_DIRECTIONS FOR THIS TASK_: Reproduce verbatim the lines of the listing below, starting at the line containing "Click ContextLifecycle[Foo] return" and ending at the line containing "pyautogui.click(x=670, y=596)", both included.

------------------------------------

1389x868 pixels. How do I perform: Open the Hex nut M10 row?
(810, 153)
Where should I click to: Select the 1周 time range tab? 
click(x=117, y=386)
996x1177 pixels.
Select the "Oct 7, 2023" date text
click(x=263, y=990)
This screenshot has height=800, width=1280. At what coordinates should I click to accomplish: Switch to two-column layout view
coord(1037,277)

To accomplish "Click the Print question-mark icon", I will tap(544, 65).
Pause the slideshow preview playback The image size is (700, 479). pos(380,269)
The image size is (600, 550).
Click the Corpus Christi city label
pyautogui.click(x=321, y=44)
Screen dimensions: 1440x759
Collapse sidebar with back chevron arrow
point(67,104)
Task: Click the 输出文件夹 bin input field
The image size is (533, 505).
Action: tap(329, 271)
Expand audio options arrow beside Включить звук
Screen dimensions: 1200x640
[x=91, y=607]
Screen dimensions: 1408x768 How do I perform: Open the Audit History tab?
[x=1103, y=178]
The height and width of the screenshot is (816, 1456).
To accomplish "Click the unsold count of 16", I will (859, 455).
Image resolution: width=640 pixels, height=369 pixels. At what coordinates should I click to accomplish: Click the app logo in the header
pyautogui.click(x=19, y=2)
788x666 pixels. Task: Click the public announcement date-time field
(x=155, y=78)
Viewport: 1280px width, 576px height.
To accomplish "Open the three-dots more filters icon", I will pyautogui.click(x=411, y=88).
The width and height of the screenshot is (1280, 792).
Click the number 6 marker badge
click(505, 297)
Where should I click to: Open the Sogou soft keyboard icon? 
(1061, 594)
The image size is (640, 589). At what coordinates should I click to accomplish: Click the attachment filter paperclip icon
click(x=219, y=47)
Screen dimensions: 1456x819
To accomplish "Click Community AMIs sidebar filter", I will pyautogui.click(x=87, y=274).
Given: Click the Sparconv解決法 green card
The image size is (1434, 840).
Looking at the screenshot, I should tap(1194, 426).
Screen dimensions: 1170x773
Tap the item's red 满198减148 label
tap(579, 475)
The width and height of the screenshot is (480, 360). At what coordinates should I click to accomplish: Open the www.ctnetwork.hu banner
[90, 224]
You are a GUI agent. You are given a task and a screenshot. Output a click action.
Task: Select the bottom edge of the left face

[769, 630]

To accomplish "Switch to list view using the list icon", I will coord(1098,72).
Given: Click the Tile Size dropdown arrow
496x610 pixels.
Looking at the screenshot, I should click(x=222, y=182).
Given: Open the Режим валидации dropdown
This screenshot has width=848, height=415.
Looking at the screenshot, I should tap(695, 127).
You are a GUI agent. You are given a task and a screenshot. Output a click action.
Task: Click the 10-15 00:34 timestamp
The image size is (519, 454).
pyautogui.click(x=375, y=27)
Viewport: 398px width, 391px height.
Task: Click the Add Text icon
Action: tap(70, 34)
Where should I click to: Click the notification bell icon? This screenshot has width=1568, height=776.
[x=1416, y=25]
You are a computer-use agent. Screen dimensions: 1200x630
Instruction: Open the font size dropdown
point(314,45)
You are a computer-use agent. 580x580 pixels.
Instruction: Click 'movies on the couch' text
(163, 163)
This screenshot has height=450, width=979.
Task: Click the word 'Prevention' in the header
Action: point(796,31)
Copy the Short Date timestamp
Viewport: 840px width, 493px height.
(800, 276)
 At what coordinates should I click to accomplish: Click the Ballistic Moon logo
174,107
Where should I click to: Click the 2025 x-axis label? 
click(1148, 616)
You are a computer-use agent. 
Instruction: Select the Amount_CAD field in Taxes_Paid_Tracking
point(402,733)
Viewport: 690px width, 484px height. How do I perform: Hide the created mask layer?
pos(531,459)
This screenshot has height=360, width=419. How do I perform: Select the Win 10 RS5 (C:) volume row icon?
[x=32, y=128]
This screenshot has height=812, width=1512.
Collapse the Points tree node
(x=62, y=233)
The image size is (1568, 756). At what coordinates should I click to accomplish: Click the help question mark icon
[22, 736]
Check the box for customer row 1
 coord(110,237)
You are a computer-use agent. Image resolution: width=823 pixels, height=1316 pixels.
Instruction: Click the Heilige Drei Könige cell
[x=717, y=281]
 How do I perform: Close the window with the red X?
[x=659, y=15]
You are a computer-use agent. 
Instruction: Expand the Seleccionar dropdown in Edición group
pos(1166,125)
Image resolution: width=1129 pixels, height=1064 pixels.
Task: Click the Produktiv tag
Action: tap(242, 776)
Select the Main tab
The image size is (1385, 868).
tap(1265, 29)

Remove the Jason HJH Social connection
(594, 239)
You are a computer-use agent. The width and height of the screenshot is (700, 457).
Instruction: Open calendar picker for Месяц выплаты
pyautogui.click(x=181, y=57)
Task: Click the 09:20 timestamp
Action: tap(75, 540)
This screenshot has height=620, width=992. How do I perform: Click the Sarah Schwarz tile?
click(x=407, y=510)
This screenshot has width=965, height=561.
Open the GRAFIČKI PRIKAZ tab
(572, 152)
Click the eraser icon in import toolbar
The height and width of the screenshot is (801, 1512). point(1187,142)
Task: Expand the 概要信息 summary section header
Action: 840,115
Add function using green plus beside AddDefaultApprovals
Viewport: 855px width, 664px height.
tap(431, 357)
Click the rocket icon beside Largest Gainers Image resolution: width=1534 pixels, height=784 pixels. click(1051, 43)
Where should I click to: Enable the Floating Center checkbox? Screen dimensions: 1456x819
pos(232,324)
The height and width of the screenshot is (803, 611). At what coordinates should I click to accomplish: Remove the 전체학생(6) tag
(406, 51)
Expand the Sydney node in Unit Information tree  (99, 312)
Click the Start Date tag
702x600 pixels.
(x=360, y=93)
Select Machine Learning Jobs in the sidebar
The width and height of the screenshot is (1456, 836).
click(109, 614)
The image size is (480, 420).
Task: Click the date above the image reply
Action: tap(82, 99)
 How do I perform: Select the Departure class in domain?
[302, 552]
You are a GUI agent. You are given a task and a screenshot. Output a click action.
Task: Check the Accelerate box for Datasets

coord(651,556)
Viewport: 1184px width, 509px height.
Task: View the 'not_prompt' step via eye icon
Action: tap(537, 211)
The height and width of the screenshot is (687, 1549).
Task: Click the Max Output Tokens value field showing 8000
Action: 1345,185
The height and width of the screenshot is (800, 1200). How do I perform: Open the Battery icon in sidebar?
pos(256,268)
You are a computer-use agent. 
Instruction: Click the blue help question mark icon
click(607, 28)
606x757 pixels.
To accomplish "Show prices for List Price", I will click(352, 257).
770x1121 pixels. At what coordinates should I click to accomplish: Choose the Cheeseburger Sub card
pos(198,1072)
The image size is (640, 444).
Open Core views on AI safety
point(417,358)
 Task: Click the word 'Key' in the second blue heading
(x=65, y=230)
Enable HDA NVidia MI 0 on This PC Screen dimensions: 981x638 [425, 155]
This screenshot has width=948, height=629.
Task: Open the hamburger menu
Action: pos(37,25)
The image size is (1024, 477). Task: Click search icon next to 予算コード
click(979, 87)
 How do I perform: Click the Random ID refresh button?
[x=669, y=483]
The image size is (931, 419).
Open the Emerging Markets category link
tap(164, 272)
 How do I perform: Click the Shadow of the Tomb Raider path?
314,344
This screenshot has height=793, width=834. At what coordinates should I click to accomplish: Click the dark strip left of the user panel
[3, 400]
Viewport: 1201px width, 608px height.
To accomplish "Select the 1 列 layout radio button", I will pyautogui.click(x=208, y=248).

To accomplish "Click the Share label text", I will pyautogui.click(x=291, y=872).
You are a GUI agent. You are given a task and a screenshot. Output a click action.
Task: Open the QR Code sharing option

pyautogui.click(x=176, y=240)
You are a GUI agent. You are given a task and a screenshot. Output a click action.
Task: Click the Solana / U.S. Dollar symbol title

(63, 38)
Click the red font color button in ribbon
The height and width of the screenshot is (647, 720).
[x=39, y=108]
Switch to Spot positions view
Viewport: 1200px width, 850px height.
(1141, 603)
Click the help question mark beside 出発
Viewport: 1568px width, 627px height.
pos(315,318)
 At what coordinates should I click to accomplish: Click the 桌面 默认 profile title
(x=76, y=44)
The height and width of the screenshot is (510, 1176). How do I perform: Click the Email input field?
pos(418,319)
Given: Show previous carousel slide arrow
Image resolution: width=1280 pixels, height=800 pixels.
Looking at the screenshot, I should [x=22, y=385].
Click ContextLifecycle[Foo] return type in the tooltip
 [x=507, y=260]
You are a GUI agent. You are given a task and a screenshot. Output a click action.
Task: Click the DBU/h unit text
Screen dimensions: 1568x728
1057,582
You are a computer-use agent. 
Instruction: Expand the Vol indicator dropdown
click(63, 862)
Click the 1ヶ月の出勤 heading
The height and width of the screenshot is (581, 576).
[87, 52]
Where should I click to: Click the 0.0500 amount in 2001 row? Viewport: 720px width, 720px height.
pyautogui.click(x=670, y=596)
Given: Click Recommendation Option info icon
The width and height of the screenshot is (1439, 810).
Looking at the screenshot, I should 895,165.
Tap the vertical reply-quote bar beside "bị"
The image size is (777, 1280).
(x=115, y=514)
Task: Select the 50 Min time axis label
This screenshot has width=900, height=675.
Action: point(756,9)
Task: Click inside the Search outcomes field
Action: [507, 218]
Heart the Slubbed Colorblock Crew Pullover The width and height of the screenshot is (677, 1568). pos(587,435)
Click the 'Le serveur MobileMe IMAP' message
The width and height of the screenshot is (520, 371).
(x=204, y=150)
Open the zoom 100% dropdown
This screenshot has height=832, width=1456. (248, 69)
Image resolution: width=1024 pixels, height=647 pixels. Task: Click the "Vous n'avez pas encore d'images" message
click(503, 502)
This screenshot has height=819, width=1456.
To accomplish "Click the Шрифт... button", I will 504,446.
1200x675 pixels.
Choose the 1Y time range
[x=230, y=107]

------------------------------------

_THE REPLY_:
Click ContextLifecycle[Foo] return type in the tooltip
 [x=507, y=260]
You are a GUI agent. You are given a task and a screenshot. Output a click action.
Task: Click the DBU/h unit text
Screen dimensions: 1568x728
1057,582
You are a computer-use agent. 
Instruction: Expand the Vol indicator dropdown
click(63, 862)
Click the 1ヶ月の出勤 heading
The height and width of the screenshot is (581, 576).
[87, 52]
Where should I click to: Click the 0.0500 amount in 2001 row? Viewport: 720px width, 720px height.
pyautogui.click(x=670, y=596)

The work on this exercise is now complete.